As mass nurse-ins rage outside Claridges and everyone from Nigel Farage to Princess Michael of Kent opine on the subject, how ready is your workplace to accommodate breastfeeding mothers?      


Legal obligations

Employers are legally required to provide somewhere for a breastfeeding employee to rest and this includes somewhere for them to lie down.  More generally, employers are also required to assess the risks to its employees, including an employee who is breastfeeding, and to do what is reasonably practicable to control those risks. 

There is, however, no statutory right to time off for breastfeeding and no requirement to provide facilities for breastfeeding itself. 


Acas Guidance

Earlier this year, Acas published guidance on the topic called Accommodating breastfeeding employees in the workplace

Acas recommends that employers discuss with employees who are still breastfeeding what could reasonably and proportionately be done to facilitate their return to the workplace – treating such conversations with the sensitivity that the situation merits.  Acas also recommends having a policy in place which sets out how requests for changes to working conditions from mothers returning from maternity leave would be considered. 


The legal risks

If an employee asks their employer to accommodate their need to breastfeed in the workplace, it is not necessarily discriminatory to refuse that request.  Much will depend on how the request is handled.  If an employer considers the request objectively, discusses the issue with the employee and can demonstrate that the impact on the business would be such that the adjustment to working practices could not reasonably be made, then an employer will be best protected against indirect sex discrimination claims. 

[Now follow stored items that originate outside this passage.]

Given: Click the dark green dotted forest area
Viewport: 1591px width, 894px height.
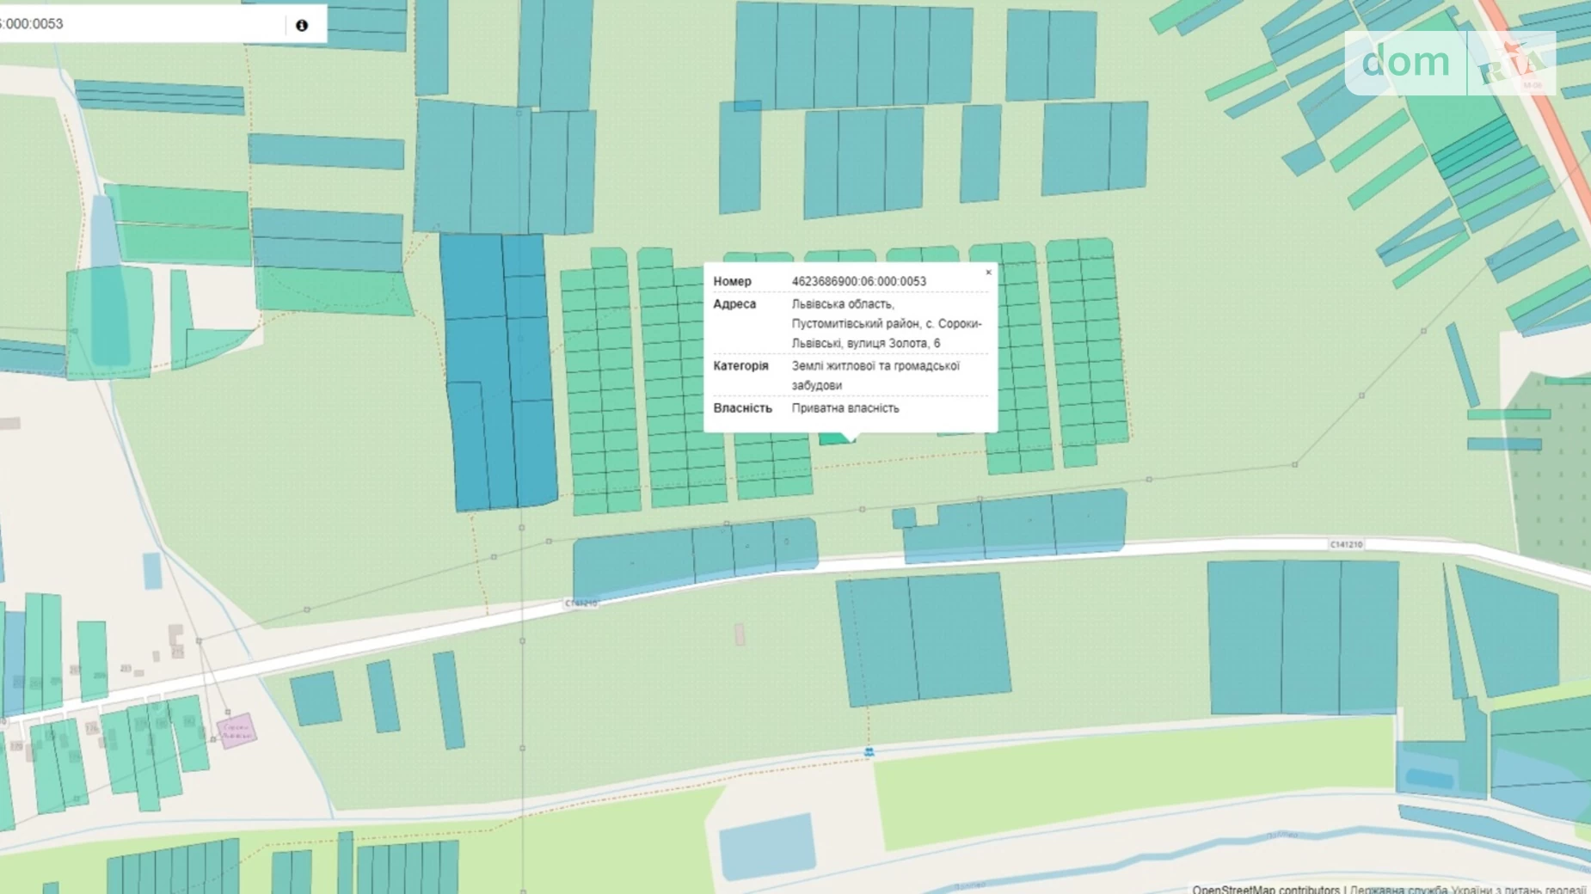Looking at the screenshot, I should tap(1548, 481).
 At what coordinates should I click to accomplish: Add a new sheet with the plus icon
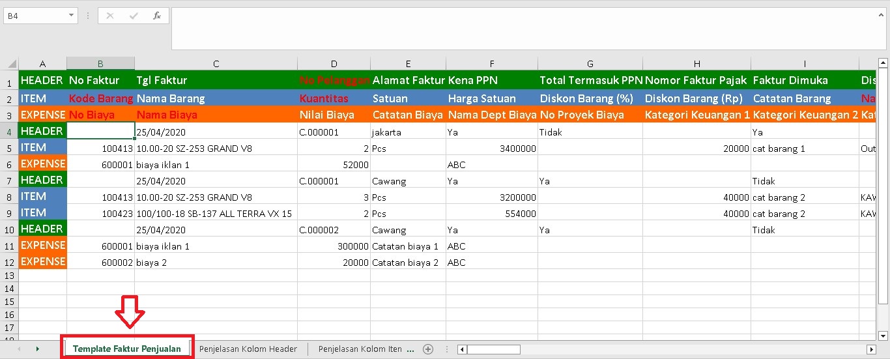(428, 349)
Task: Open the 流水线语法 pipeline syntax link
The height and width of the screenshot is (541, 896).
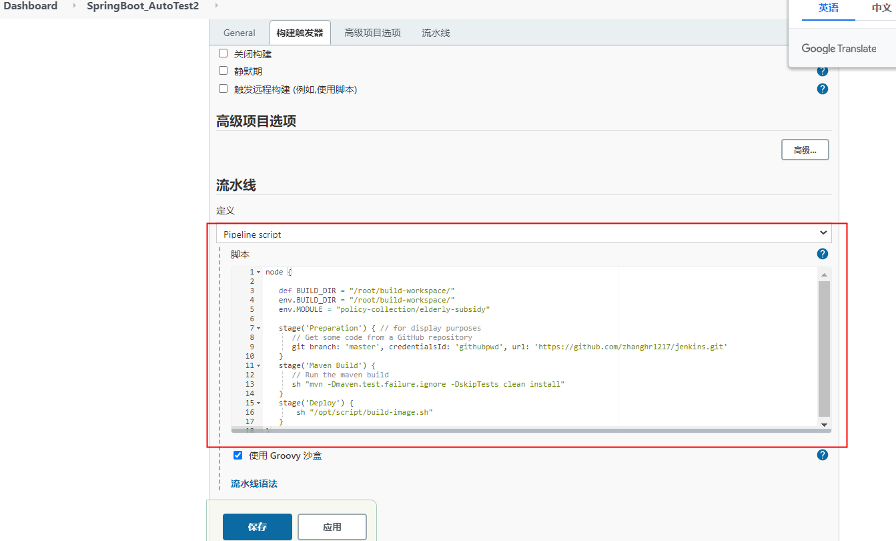Action: click(x=254, y=483)
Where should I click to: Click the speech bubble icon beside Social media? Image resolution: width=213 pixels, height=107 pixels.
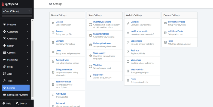click(128, 42)
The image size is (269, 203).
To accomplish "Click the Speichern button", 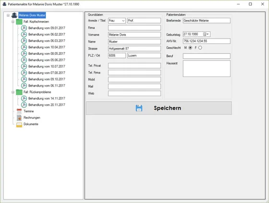I will pos(159,108).
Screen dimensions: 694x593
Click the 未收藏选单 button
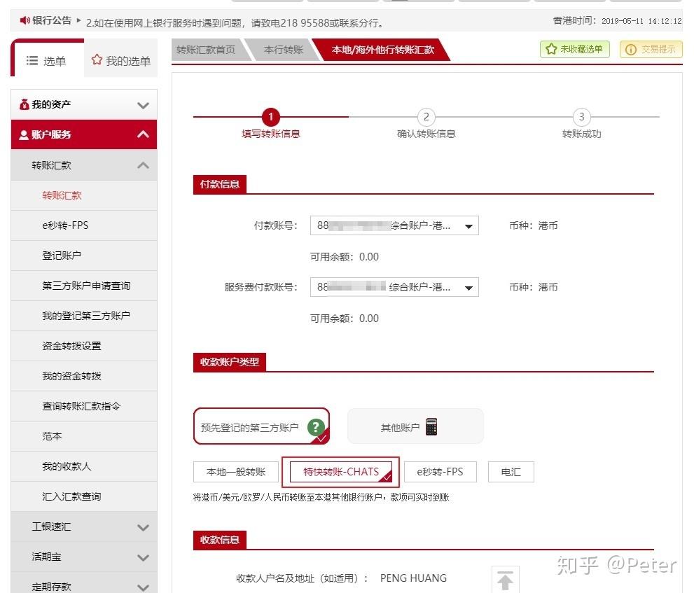click(x=574, y=50)
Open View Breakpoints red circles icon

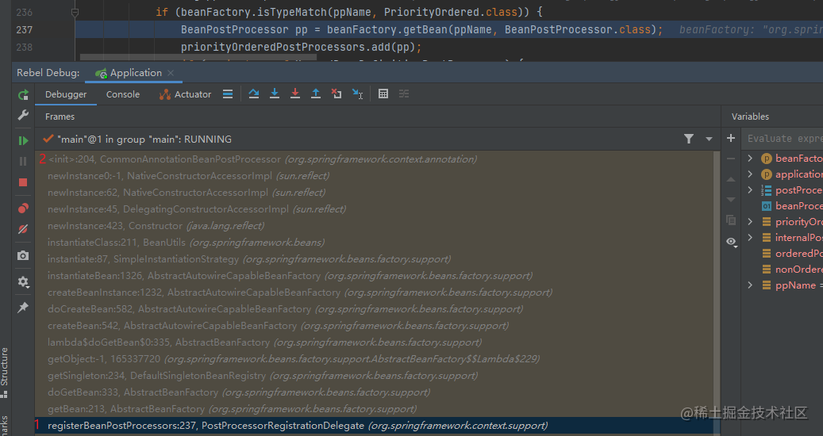(x=22, y=208)
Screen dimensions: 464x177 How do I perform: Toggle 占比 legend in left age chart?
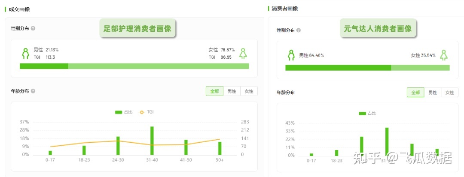pyautogui.click(x=123, y=112)
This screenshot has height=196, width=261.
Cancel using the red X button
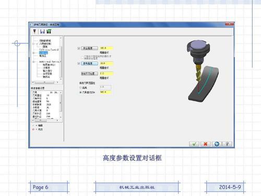point(205,144)
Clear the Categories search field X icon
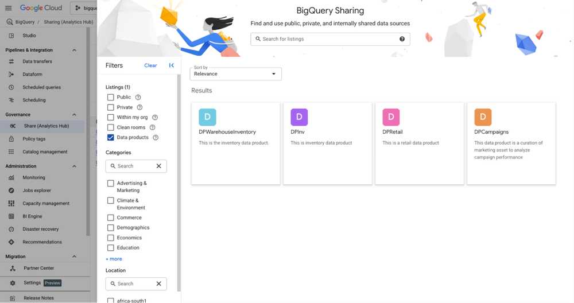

There are two key points to bear in mind: first, if you are going to reject a request do make sure that you have a good reason for doing so; and second, give some consideration to whether you have previously accepted similar requests for temporary changes to work conditions. 

It also strikes me that the most obvious time employers are likely to need to consider accommodating breastfeeding is when arranging Keeping in Touch (KIT) Days during maternity leave itself.  As with all discussions surrounding KIT days, employers should be careful to balance conflicting considerations, such as the need to be accommodating while also not putting pressure on a mother to return to the workplace at a time when she may not be ready. 


Where is the law going?

There have been various attempts at both national and European levels to provide greater protection for breastfeeding mothers in the workplace but momentum appears to have stalled.  A private member’s bill was unsuccessfully proposed to Parliament during 2005/6.  In addition, in June this year, the European Commission announced that it was not proceeeding with proposals for providing an entitlement to daily breastfeeding breaks and that breastfeeding mothers should not be required to work overtime or night shifts.   

With issues surrounding breastfeeding in the workplace increasingly in the news, I wouldn’t be surprised to see the issue back on the legislative agenda.  It strikes me that there is a surprising gap in employee protection for something which affects so many employees.